In other words, if India has not broken the rules, it is only because it has ignored them altogether. And, although its record is far better than Pakistan's, its behavior has hardly been exemplary. Even putting aside India's illicit use of U.S. technology in the '70s, the Bush administration itself has sanctioned nine different Indian "entities" for proliferating WMD technology, mostly to Iran. In fact, the Indian government maintains that Iran has an "inalienable right" to enrich uranium.
But, in 2005, such quibbles fell victim to the administration's need for a positive foreign policy legacy. In his first term, President Bush had shunned foreign policy realism, with its notion of international relations as a game of chess in which nations manipulate alliances and rivalries. Bush was determined to make the world play by his rules. By his second term, however, he was losing at his own game, in Iraq and elsewhere, and Condoleezza Rice--a student of great-power politics--tried her hand at grand strategy. India, to which Bush had already made overtures, was a logical target: a rising great power and, even better, a democracy wary of China and fearful of Islamic terrorism.
So, in mid-2005, the president tried to buy India's friendship. Skipping over less radioactive carrots (like arms sales or G-8 membership), Bush offered India nuclear fuel and technology, in effect signaling acceptance of India's atomic arsenal. All that remained was to hammer out the terms of a "123 agreement," named for the section of U.S. code governing nuclear sales.

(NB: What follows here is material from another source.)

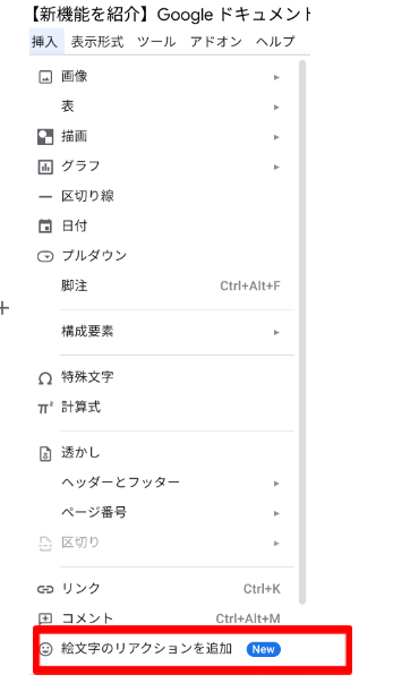Choose 絵文字のリアクションを追加 menu entry

tap(192, 649)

But it took five rounds of negotiations before the agreement was finalized, as diplomats haggled over whether the Indians would allow us to restrict how they might use our technology. Yes, the administration that doesn't negotiate negotiated the terms of its own gift--and lost.

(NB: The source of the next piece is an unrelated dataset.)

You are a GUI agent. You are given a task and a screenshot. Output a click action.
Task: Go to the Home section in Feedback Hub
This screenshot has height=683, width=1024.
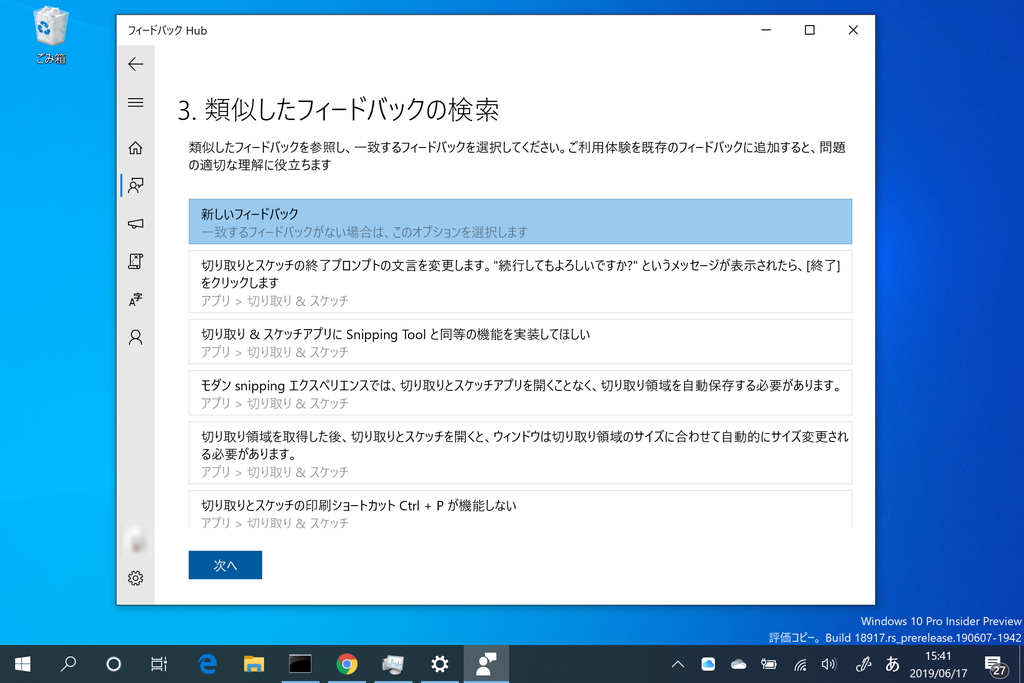(x=135, y=147)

Now we have even less leverage with which to encourage India (and therefore Pakistan) to join the nonproliferation regime. Burns has claimed that the deal itself ties India to the regime, but the 123 agreement does no such thing. It does not, for example, require India to eschew nuclear testing. It does not forbid India from producing further fissile material for weapons (in fact, it will facilitate the production of plutonium). It does not require India to place all its nuclear facilities under international safeguards. It does not commit India to pursuing eventual nuclear disarmament. What it does is reward bad behavior.

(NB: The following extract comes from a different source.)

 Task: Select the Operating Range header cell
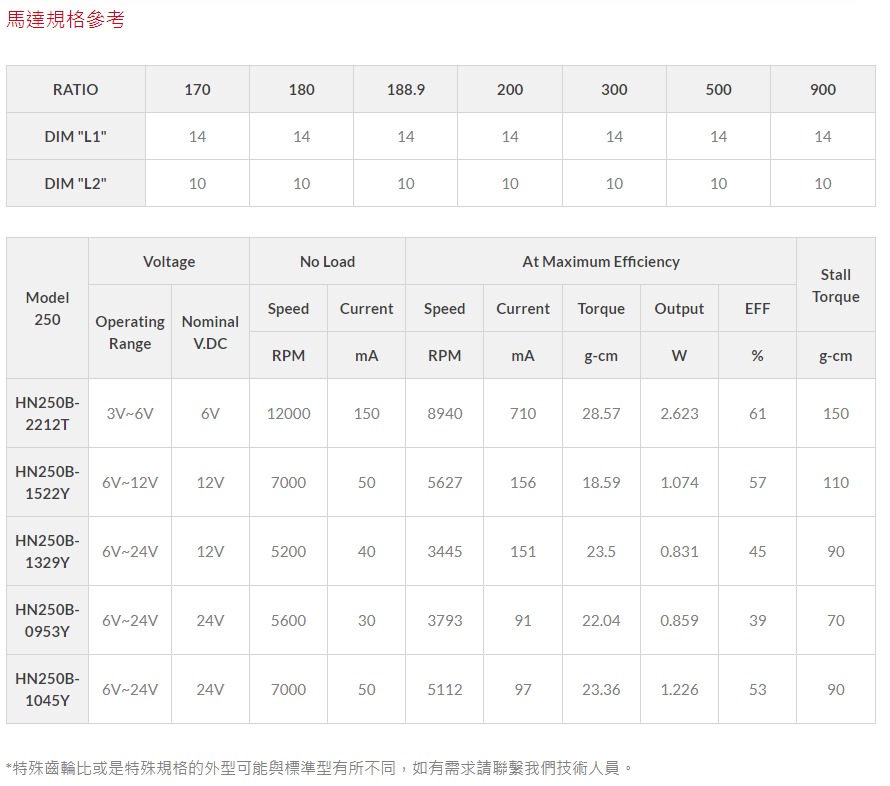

Of course, the Bush administration has never cared much for rules. Robert Blackwill--one of the deal's architects and now a lobbyist for the Indian government--has dismissed nonpro- liferation as a concern of "nagging nannies." The implication is that he, Rice, and Burns have greater geopolitical vision, that they recognize the value of closer relations with a "natural ally" like India. But that argument is backward: It is precisely because India is a natural ally that bribes were unnecessary. Was India ever going to support Islamic terrorism? And now administration policy will have the effect of spurring nuclear development in a politically unstable country that has a horrible proliferation record and is thought to be harboring Osama bin Laden. Perhaps chess just isn't their game.